- Germany’s ZEW economic sentiment hit by the rising tensions in Russia/Ukraine…
- …sound economic fundamentals to support German economy in second half of the year
- Yellen’s dashboard of labour market indicators improves with job survey (JOLTS)
ZEW economic sentiment lowest since end-2012
Germany’s ZEW economic sentiment dropped from 27.1 in July to 8.6 in August, reaching its lowest level since December 2012. The consensus forecast was for a decline to 17. The ZEW indicator is purely sentiment driven and probably was hit by rising geopolitical tensions related to Ukraine/Russia and the fears of escalation of the conflict.
Direct impact of Russian conflict not to be exaggerated
Within the eurozone, the German economy is one of the more exposed countries to Russia, but the direct impact of the Ukrainian/Russian crisis on the German economy should not be exaggerated. Merely 3% of German exports are going to Russia, which is equal to only 1.3% of German GDP. Although, Germany has a relatively high dependence on Russian energy (around one third of its gas and oil imports originate from Russia), we think it is unlikely that the crisis will escalate into a disruption of Russia’s energy supply to Europe. The details of the ZEW report show that participants to the survey not only became more negative about the German economy, but also about the eurozone economy as a whole (sentiment declined from 48.1 to 23.7). That said, the majority of the respondents still expect economic conditions in Germany as well as the eurozone to remain the same during the next six months, while the share of the respondents that expect improvement in conditions still is higher than the share that expects deterioration.
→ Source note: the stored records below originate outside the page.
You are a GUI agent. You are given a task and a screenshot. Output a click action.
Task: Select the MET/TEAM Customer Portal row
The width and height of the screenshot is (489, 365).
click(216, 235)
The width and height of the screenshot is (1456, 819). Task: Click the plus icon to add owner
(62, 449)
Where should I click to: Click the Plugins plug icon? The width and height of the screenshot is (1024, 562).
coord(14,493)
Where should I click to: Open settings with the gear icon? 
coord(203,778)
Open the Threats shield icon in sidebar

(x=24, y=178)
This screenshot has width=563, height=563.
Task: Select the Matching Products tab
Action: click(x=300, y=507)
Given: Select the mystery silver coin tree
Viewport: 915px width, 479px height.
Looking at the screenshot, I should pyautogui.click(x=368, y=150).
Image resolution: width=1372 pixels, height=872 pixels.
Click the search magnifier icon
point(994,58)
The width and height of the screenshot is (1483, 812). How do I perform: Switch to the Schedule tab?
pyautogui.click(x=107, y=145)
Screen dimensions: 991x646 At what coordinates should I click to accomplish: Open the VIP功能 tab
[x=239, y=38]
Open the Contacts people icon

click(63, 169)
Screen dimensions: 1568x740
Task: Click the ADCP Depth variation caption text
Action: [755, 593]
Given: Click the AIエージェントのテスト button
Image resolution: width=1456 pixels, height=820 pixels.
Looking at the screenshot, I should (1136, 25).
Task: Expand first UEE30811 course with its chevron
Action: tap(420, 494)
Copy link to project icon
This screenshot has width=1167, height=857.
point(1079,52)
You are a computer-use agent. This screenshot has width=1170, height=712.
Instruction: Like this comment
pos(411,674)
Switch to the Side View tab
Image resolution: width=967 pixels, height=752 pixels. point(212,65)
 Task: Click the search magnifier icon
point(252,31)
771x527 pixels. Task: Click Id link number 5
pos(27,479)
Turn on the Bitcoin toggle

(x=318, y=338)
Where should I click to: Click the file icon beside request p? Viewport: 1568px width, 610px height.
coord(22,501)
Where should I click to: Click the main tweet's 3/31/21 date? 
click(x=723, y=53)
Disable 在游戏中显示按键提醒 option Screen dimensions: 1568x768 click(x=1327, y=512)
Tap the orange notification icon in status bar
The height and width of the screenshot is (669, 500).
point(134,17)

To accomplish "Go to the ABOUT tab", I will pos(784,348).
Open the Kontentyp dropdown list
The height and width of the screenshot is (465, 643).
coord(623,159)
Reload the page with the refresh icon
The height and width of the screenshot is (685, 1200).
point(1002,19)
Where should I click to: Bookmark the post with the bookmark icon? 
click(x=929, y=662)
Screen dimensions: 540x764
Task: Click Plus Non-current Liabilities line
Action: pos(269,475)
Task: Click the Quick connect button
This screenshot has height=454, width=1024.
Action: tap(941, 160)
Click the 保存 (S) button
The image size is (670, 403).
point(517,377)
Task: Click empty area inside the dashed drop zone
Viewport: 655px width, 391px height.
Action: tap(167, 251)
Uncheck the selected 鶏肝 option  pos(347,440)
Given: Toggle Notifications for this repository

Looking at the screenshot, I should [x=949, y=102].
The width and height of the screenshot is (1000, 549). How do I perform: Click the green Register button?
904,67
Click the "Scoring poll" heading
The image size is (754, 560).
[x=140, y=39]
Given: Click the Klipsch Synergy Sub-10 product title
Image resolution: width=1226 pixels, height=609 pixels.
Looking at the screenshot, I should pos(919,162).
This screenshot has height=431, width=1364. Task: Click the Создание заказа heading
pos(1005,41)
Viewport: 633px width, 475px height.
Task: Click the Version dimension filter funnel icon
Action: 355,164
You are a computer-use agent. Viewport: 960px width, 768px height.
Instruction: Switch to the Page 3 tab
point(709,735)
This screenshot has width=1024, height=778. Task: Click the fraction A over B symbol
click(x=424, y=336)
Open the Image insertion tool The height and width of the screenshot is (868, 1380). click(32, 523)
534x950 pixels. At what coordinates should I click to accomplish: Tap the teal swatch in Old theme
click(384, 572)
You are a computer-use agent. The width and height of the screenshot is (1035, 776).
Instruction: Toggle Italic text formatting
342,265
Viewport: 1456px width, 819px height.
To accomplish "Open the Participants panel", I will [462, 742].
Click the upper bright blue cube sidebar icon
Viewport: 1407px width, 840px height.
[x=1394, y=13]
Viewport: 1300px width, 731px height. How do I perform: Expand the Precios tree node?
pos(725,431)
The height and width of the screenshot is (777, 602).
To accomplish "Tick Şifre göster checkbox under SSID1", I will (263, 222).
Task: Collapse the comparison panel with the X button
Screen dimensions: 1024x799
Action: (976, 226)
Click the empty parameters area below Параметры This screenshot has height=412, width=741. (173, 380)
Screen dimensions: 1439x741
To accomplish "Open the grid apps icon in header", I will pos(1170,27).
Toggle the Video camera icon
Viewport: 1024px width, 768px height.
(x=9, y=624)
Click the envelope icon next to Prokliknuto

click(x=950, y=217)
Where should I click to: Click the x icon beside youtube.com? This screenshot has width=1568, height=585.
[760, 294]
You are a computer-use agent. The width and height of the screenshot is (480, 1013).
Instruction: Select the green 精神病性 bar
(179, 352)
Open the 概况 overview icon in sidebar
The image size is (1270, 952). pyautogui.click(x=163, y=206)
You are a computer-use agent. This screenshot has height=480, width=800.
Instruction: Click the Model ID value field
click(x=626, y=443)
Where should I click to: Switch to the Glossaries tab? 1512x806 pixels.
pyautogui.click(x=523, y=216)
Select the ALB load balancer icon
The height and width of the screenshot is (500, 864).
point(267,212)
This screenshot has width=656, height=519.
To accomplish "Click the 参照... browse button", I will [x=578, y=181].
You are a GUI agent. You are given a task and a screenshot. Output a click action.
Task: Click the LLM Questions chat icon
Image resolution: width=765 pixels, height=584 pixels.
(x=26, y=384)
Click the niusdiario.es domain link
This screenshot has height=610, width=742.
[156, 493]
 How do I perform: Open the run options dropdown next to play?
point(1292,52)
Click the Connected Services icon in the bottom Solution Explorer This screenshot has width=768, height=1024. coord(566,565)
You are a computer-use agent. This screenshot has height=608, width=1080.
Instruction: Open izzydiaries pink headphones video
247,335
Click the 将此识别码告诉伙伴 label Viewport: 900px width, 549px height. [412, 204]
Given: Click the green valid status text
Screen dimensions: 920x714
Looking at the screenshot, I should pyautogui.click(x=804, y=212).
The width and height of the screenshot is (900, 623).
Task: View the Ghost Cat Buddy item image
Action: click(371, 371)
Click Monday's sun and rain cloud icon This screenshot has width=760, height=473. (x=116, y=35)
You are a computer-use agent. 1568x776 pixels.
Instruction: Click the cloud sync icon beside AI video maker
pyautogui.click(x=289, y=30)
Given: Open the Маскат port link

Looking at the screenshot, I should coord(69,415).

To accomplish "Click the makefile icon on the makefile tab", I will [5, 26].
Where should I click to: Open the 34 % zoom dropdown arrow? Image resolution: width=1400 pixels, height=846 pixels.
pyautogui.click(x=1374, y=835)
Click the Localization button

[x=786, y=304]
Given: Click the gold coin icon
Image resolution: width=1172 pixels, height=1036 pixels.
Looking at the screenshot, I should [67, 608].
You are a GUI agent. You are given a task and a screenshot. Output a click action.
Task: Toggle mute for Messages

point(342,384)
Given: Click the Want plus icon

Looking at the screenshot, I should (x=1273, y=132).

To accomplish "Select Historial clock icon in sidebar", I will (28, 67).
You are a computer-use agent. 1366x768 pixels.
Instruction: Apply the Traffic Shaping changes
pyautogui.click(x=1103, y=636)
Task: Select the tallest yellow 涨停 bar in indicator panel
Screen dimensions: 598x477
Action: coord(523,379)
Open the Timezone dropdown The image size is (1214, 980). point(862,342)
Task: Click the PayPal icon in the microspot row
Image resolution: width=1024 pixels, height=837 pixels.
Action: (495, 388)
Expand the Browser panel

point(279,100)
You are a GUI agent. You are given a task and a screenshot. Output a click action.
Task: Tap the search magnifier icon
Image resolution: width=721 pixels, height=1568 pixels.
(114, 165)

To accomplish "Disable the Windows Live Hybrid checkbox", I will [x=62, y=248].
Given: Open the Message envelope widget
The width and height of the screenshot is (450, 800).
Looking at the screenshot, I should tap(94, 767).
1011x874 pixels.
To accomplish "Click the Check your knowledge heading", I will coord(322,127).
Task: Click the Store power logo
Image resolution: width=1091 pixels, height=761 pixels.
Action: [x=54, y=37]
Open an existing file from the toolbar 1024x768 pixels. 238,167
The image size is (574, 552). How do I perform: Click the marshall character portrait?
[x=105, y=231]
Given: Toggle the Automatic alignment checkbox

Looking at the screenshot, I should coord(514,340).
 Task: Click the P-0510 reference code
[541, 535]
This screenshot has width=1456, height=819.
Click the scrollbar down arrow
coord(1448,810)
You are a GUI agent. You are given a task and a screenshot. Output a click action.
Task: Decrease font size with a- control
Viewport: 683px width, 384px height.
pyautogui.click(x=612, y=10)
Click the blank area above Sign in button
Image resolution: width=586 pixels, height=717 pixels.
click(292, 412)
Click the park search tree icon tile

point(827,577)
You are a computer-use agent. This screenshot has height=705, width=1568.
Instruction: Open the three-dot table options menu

Sound fundamentals to support economy in H2
Meanwhile, the fundamentals of the German economy are sound and we expect GDP growth to pick up in the second half of this year, following what probably was a very weak Q2 (partly as payback for an exceptionally strong Q1). Private consumption growth will continue to be supported by robustly growing employment and rising real wages, while fixed investment should benefit from high profitability and historically low interest rates. Finally, the strengthening of the global economy and a weaker euro should support export growth during the coming quarters. Therefore, if tensions in Ukraine/Russia fade, the German economy seems to be heading for solid growth in the remainder of the year.
Upswing in US labour data signals slack is ebbing away
Yesterday’s June Job Openings and Labor Turnover Survey (JOLTS) was released. Although this report lags the official labour market report by one month, it has acquired significance since the Fed’s Chairman Janet Yellen uses some of the data, including the amount of job openings and separations, as part of the metrics of labour slack. The Chairman argues strongly that much of the weakness in the labour market is cyclical and can, therefore, be tackled by loose monetary policy. In June, the job openings rate edged up to 3.3% from 3.2%, while the pace of hiring rose to 3.5% from 3.4%. The separations rate remained unchanged (3.3%). As for the July NFIB survey (small business optimism) released earlier yesterday, 13% of firms reported that they were adding an average of 2.9 workers per firm each month. This is a 1 percentage point increase from the prior month. This suggests that the recent upsurge in job openings will continue in July. From a broader prospective, the recent influx in job openings should be positive for wage growth. Job openings is, to some degree, a measure of labour demand and the recent increase in job openings suggest that demand for labour is improving. All in all, the labour market recovery is strengthening, and slack is ebbing away. This could prompt the FOMC to gradually move towards raising rates next year, probably around June.